Stated problem —
Reproduce every one of the items below word for word, line by line.

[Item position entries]
•••••

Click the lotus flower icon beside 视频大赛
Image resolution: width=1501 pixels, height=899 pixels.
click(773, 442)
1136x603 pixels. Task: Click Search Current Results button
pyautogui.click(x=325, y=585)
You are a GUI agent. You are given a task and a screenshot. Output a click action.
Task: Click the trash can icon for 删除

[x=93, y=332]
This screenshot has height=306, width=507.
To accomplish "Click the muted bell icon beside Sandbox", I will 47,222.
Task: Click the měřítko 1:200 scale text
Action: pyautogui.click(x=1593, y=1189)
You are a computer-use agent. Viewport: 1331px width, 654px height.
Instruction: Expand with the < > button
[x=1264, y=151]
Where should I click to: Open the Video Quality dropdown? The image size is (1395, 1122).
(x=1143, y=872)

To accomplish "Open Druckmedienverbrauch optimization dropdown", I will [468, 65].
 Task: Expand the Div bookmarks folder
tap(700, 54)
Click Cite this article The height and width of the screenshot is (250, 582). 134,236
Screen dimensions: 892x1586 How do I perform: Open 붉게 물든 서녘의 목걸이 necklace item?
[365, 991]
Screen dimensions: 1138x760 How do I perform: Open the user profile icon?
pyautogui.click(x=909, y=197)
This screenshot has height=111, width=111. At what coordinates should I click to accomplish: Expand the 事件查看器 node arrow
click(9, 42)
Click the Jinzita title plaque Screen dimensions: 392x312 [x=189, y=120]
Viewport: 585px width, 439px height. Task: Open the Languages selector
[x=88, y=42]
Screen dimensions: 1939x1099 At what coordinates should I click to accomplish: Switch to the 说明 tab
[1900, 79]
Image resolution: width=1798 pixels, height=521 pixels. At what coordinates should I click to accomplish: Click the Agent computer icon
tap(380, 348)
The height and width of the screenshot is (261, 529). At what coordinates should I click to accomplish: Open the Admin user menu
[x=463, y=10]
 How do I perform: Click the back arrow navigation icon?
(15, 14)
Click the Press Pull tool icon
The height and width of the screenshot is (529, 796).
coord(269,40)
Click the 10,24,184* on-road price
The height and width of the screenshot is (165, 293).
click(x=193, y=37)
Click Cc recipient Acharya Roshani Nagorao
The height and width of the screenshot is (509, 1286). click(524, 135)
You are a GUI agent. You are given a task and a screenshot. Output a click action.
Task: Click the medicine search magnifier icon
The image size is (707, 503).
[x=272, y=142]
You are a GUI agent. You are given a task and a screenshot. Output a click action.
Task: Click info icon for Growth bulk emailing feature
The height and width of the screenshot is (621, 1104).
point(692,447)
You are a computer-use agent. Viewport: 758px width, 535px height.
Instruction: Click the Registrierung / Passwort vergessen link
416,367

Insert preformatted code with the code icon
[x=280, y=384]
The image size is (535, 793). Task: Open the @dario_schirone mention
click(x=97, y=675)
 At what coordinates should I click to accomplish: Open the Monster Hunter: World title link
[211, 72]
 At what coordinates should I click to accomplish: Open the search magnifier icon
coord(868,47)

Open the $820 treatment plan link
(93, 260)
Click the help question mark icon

•••••

Exercise solution —
Click the lotus flower icon beside 视频大赛
Image resolution: width=1501 pixels, height=899 pixels.
click(773, 442)
1136x603 pixels. Task: Click Search Current Results button
pyautogui.click(x=325, y=585)
You are a GUI agent. You are given a task and a screenshot. Output a click action.
Task: Click the trash can icon for 删除

[x=93, y=332]
This screenshot has height=306, width=507.
To accomplish "Click the muted bell icon beside Sandbox", I will 47,222.
Task: Click the měřítko 1:200 scale text
Action: pyautogui.click(x=1593, y=1189)
You are a computer-use agent. Viewport: 1331px width, 654px height.
Instruction: Expand with the < > button
[x=1264, y=151]
Where should I click to: Open the Video Quality dropdown? The image size is (1395, 1122).
(x=1143, y=872)

To accomplish "Open Druckmedienverbrauch optimization dropdown", I will [468, 65].
 Task: Expand the Div bookmarks folder
tap(700, 54)
Click Cite this article The height and width of the screenshot is (250, 582). 134,236
Screen dimensions: 892x1586 How do I perform: Open 붉게 물든 서녘의 목걸이 necklace item?
[365, 991]
Screen dimensions: 1138x760 How do I perform: Open the user profile icon?
pyautogui.click(x=909, y=197)
This screenshot has height=111, width=111. At what coordinates should I click to accomplish: Expand the 事件查看器 node arrow
click(9, 42)
Click the Jinzita title plaque Screen dimensions: 392x312 [x=189, y=120]
Viewport: 585px width, 439px height. Task: Open the Languages selector
[x=88, y=42]
Screen dimensions: 1939x1099 At what coordinates should I click to accomplish: Switch to the 说明 tab
[1900, 79]
Image resolution: width=1798 pixels, height=521 pixels. At what coordinates should I click to accomplish: Click the Agent computer icon
tap(380, 348)
The height and width of the screenshot is (261, 529). At what coordinates should I click to accomplish: Open the Admin user menu
[x=463, y=10]
 How do I perform: Click the back arrow navigation icon?
(15, 14)
Click the Press Pull tool icon
The height and width of the screenshot is (529, 796).
coord(269,40)
Click the 10,24,184* on-road price
The height and width of the screenshot is (165, 293).
click(x=193, y=37)
Click Cc recipient Acharya Roshani Nagorao
The height and width of the screenshot is (509, 1286). click(524, 135)
You are a GUI agent. You are given a task and a screenshot. Output a click action.
Task: Click the medicine search magnifier icon
The image size is (707, 503).
[x=272, y=142]
You are a GUI agent. You are given a task and a screenshot. Output a click action.
Task: Click info icon for Growth bulk emailing feature
The height and width of the screenshot is (621, 1104).
point(692,447)
You are a computer-use agent. Viewport: 758px width, 535px height.
Instruction: Click the Registrierung / Passwort vergessen link
416,367

Insert preformatted code with the code icon
[x=280, y=384]
The image size is (535, 793). Task: Open the @dario_schirone mention
click(x=97, y=675)
 At what coordinates should I click to accomplish: Open the Monster Hunter: World title link
[211, 72]
 At what coordinates should I click to accomplish: Open the search magnifier icon
coord(868,47)

Open the $820 treatment plan link
(93, 260)
Click the help question mark icon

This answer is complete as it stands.